WHAT IS NEEDED
For this exercise, please transcribe exactly and only the lines from the one containing "Viewport: 650px width, 453px" through the end of the material, both ends included, without pictures.

### STORED DATA ###

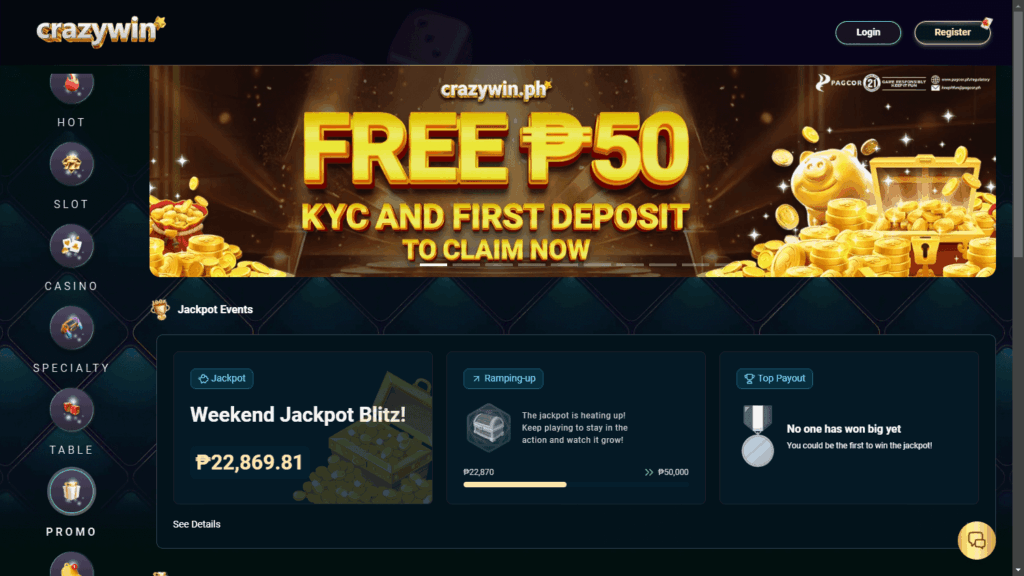Click the first banner carousel indicator
The image size is (1024, 576).
pyautogui.click(x=433, y=264)
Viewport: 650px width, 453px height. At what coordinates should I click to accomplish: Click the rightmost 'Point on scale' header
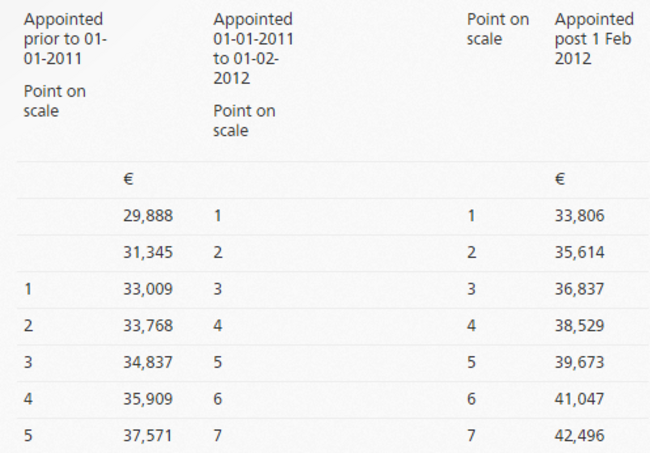pyautogui.click(x=498, y=29)

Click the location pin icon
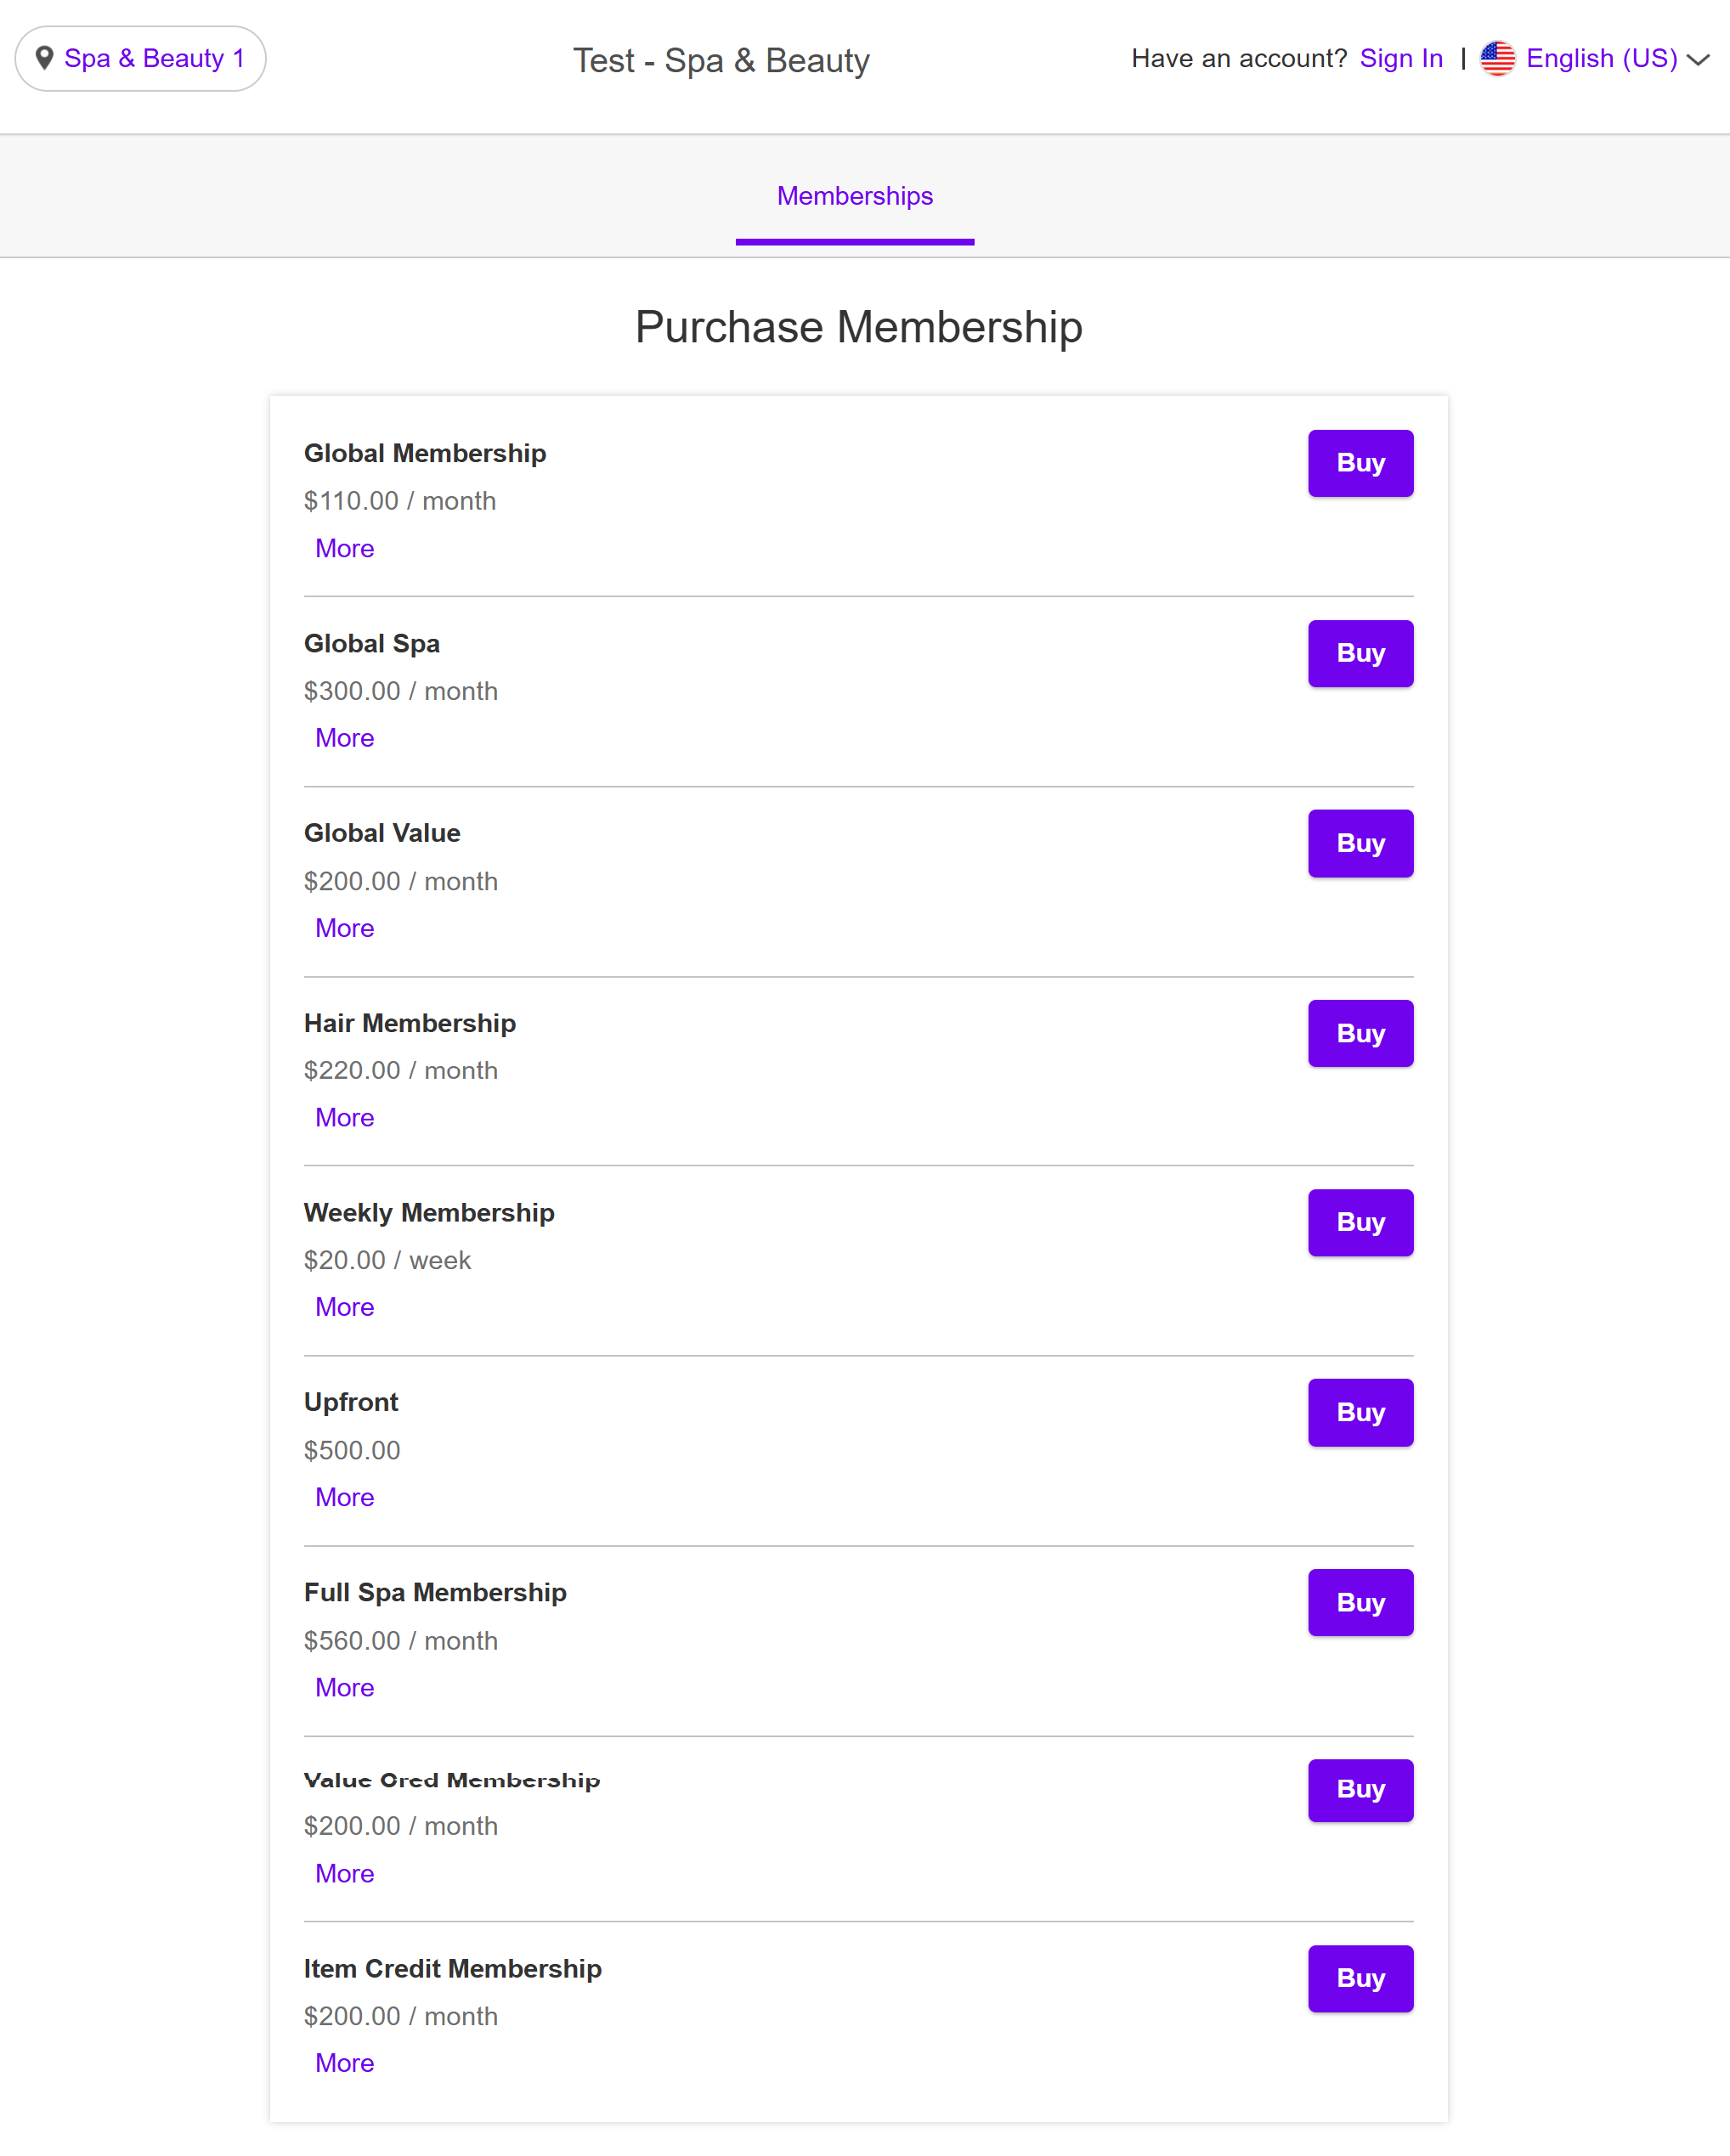pos(44,58)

###

RESPONSE FOR THIS EXERCISE
Viewport: 650px width, 453px height. At what coordinates should I click to accomplish: Click the rightmost 'Point on scale' header
pyautogui.click(x=498, y=29)

Click the location pin icon
pos(44,58)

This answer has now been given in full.